Document excerpt -
################

In the meantime, Kato Pyrgos residents said the temporary closing of some of the crossings has made their lives very difficult.

Reaction in favour or against the temporary closing of the crossings of Nicosia’s Ledra Street, Astromeritis, Lefka and Dherynia continue with the government reiterating on Thursday that the measure is only aimed at preventing the spread of Covid-19 and nothing more.

A protest last Saturday at Ledra Street led to the arrest of a 55-year-old man who admitted to pushing a national guardsman during scuffles when some participants pushed the metal barrier into the buffer zone. Police also arrested two more persons involved in the same incident.

Police spokesman Christos Andreou said on Thursday they were charged with illegal gathering and rioting.

“Two more people have been identified and arrested,” he told state broadcaster CyBC radio. He added that they were charged and released while investigations continue.

He explained that while it is not illegal for the public to protest, it is illegal if they gather with the aim of disturbing the peace or commit this offence even if this was not their initial intention.

But many on social media argued that the protest on Wednesday by a group of Ultra 79 Apoel supporters at the Ledra Street crossing in favour of the closure of all checkpoints, should also be subject to investigation over hate speech.

The Apoel fans marched to the Ledra Street crossing holding Greek flags, and a large banner, which said: ‘Yes to closing all the checkpoints’.

The group members also chanted slogans saying: ‘hands off the national guardsmen’ in reference to Saturday’s protests when one soldier was knocked to the ground by protesters.

They also chanted ‘Turkish Cypriots are the sons of whores’, and ‘A good Turk is a dead Turk’.

Andreou said that around 250 people participated in the protest and departed peacefully at around 9pm without any problems recorded.

He said there was no sign of illegal gathering.

No mention was made over whether some of their slogans constituted hate speech.

################

(Stored records)
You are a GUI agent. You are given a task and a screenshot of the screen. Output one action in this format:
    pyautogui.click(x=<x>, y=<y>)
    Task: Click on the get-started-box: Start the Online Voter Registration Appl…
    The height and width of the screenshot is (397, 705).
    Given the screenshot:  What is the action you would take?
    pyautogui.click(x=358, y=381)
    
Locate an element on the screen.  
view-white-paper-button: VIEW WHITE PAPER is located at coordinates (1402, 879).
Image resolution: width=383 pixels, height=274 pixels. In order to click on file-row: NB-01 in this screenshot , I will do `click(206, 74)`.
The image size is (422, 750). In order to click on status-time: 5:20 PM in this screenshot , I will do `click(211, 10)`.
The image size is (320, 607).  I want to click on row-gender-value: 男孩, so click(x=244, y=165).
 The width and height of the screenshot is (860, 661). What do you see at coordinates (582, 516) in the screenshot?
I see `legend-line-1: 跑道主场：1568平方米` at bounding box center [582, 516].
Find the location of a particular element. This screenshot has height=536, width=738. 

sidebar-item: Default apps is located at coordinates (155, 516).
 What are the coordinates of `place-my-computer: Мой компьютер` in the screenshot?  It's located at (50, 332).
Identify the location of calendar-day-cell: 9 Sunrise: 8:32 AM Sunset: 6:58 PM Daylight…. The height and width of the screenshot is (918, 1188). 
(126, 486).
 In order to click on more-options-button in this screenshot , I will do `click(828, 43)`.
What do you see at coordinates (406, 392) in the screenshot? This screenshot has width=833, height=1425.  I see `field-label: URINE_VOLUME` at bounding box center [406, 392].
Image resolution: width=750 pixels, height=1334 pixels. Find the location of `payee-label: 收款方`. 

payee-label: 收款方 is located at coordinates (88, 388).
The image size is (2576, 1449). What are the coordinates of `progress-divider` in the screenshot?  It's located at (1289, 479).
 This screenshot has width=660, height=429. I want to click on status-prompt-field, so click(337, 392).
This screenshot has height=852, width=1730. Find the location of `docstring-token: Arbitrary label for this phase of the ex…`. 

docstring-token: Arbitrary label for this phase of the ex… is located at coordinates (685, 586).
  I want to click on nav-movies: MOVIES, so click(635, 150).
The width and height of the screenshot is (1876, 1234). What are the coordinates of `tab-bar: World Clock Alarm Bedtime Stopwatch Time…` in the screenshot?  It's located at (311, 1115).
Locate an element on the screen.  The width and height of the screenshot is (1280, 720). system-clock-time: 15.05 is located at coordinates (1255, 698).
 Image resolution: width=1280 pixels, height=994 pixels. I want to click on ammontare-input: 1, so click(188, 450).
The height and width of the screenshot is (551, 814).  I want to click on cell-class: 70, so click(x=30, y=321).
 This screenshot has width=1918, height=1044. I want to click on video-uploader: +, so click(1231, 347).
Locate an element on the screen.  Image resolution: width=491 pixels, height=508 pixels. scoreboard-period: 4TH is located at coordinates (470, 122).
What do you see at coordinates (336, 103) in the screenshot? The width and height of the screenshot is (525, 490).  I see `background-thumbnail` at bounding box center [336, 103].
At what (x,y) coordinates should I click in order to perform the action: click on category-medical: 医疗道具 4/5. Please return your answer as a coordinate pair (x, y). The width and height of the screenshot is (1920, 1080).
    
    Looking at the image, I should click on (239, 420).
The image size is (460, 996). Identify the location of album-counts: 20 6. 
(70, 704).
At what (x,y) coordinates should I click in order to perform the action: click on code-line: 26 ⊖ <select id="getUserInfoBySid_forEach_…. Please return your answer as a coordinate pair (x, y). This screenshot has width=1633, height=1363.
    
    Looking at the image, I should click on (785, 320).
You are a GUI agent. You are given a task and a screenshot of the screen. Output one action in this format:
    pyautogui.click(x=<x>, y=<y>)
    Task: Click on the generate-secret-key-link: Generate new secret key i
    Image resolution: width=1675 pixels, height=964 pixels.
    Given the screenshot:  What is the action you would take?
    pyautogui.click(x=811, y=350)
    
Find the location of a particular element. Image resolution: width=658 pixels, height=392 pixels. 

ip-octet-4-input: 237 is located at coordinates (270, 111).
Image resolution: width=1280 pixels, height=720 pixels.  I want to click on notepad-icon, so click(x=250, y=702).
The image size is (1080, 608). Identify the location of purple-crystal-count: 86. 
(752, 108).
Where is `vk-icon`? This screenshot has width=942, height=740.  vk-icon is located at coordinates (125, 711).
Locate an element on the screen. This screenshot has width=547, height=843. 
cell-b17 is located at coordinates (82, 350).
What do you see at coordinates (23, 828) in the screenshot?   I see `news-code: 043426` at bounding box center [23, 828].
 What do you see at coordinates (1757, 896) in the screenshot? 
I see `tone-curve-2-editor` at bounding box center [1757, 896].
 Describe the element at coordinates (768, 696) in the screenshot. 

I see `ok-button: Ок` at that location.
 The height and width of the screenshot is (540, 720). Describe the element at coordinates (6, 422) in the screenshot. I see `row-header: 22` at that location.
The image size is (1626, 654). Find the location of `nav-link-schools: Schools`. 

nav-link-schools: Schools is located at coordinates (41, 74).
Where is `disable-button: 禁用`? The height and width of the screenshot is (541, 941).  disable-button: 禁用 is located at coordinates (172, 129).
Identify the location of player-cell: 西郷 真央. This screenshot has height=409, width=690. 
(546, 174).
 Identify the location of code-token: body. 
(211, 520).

################

Your tasks -
1. According to the news excerpt, roughly how many people took part in the Wednesday protest by Apoel supporters?
2. Print everything in the news excerpt from "But many on" down to "over hate speech.".
3. Rewrite the paragraph of the news excerpt that begins "A protest last Saturday at Ledra Street" as a short list, keeping its main facts.
The stored records have no connection to the news excerpt.

Outputs by task -
1. Around 250 people.

2.
But many on social media argued that the protest on Wednesday by a group of Ultra 79 Apoel supporters at the Ledra Street crossing in favour of the closure of all checkpoints, should also be subject to investigation over hate speech.

3.
- A protest took place last Saturday at Ledra Street.
- During scuffles, some participants pushed the metal barrier into the buffer zone.
- A 55-year-old man was arrested and admitted pushing a national guardsman.
- Police arrested two more people involved in the same incident.